I nod, just to appease his heat right now, but it doesn’t explain his sudden shift of attitude today. He’s become so overly possessive of me that even a man trying to help me not stumble and fall is a threat to him. I want to address it, but I know better than to at this moment.
There’s no taming Carter today.
“My heel,” I grumble, needing an excuse to be released from his hold.
“I’ll take you to the store, and you can buy a new set right now,” he hums, reaching into his pocket for a set of keys. I want to agree, but I think he needs time to calm down without me next to him. “Let’s go, dove.”
“No,” I offer. “How about I just take the car to my apartment, and I’ll grab some I already own? Besides, if that meeting was important to stopping Jacob, you should stay back and handle it. Go have lunch, Carter. I’ll be back in an hour.”
Eventually, he agrees, though not without a time limit. He stalks away after giving me only thirty minutes to get to my apartment and back. When he’s out of sight through the maze of glass office walls, I spot Tristan’s personal desk belongings.
If anyone can talk Carter down from his fury, it’s Tristian.
I grab his things, find a piece of his mail, and take the box to the garage underground, where I set his belongings in the front seat with me. Carter’s sleek, black convertible pulls out into the windy, rainy city outside, and I use the GPS to get to Tristan’s building.
Tristan’s apartment complex isn’t far from Carter’s, but it’s almost just as lavish and magnificent. The doorman helps me with the box, my heel still wobbly and split as I limp through the lobby and hunt down Tristan’s apartment door upstairs.

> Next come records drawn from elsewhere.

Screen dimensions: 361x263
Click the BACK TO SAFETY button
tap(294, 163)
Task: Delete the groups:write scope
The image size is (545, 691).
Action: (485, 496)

The doorman leaves the box on the floor, and I knock hard on the door, surprised when I see it push open an inch or two without much force at all.
“Tristan?” I hum, poking my head into the modern, white living room with gray accent tiles on the ceiling that makes the place feel bigger than it is. “Tristan, your door was open. I know… I know you probably don’t want to see me, but—”
“Come here,” he weakly calls out. “In the bedroom to the left.”
I kick his box of stuff inside and peer into the bedroom, seeing Tristan leaning forward on the floor, his shirt torn or messy, his eyes rung with deep purple marks. I can smell the alcohol on his breath from here.
“Are you okay?”
“Never fucking better,” he snarls. “What the fuck do you want, Brooke?”
I flinch, feeling like he slapped me with that name. “It’s Isabella,” I mutter. “I wanted to bring your desk stuff, Tristan. I was hoping you could talk to Carter. I don’t want you two to fight anymore, especially because of me.”
He rolls his eyes, tips his chin up, and sneers, “Why don’t you just give up already? He’s had a hundred whores just like you, except they never caused this much damn trouble.”
I swallow hard, the lump in my throat feeling like a suffocating fist around my lungs. I know I should leave on that note, but I don’t.
I can’t until I know for sure that I didn’t rip this family apart.